§ **TASK**
Can you put the entries below, starting at the one containing "The width and" and ending at the last entry, into a two-column CSV with the columns "request" and "response", one row per entry? Each should be a single quoted field, with line breaks replaced by spaces.

== ENTRIES SHOWN ==

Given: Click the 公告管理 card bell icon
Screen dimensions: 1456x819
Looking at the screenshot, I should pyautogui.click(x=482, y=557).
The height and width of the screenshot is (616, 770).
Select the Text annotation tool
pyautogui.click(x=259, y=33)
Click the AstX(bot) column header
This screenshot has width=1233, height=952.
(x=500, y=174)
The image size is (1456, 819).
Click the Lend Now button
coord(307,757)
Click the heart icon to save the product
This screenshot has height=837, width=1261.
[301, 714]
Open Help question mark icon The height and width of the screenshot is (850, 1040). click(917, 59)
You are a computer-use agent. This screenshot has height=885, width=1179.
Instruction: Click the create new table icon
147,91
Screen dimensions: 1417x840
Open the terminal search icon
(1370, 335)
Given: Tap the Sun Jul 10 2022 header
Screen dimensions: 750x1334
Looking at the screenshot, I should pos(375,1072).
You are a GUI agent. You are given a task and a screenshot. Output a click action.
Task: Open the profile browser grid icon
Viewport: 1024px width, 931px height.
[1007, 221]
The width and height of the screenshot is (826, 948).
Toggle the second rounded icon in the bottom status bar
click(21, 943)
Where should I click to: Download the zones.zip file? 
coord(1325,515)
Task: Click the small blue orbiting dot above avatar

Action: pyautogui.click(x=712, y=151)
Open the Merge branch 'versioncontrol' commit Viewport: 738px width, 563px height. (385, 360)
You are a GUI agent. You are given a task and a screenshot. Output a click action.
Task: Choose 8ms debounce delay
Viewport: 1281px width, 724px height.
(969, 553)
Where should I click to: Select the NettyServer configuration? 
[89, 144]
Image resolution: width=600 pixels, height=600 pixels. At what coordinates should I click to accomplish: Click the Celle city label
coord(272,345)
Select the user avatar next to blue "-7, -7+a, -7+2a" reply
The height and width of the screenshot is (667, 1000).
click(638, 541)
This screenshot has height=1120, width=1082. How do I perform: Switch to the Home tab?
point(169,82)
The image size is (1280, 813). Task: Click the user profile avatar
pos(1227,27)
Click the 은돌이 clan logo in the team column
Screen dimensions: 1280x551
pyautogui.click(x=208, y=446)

===

§ **ANSWER TO THE PROBLEM**
request,response
"The width and height of the screenshot is (826, 948). Toggle the second rounded icon in the bottom status bar","click(21, 943)"
"Where should I click to: Download the zones.zip file?","coord(1325,515)"
"Task: Click the small blue orbiting dot above avatar","Action: pyautogui.click(x=712, y=151)"
"Open the Merge branch 'versioncontrol' commit Viewport: 738px width, 563px height.","(385, 360)"
"You are a GUI agent. You are given a task and a screenshot. Output a click action. Task: Choose 8ms debounce delay Viewport: 1281px width, 724px height.","(969, 553)"
"Where should I click to: Select the NettyServer configuration?","[89, 144]"
"Image resolution: width=600 pixels, height=600 pixels. At what coordinates should I click to accomplish: Click the Celle city label","coord(272,345)"
"Select the user avatar next to blue ""-7, -7+a, -7+2a"" reply The height and width of the screenshot is (667, 1000).","click(638, 541)"
"This screenshot has height=1120, width=1082. How do I perform: Switch to the Home tab?","point(169,82)"
"The image size is (1280, 813). Task: Click the user profile avatar","pos(1227,27)"
"Click the 은돌이 clan logo in the team column Screen dimensions: 1280x551","pyautogui.click(x=208, y=446)"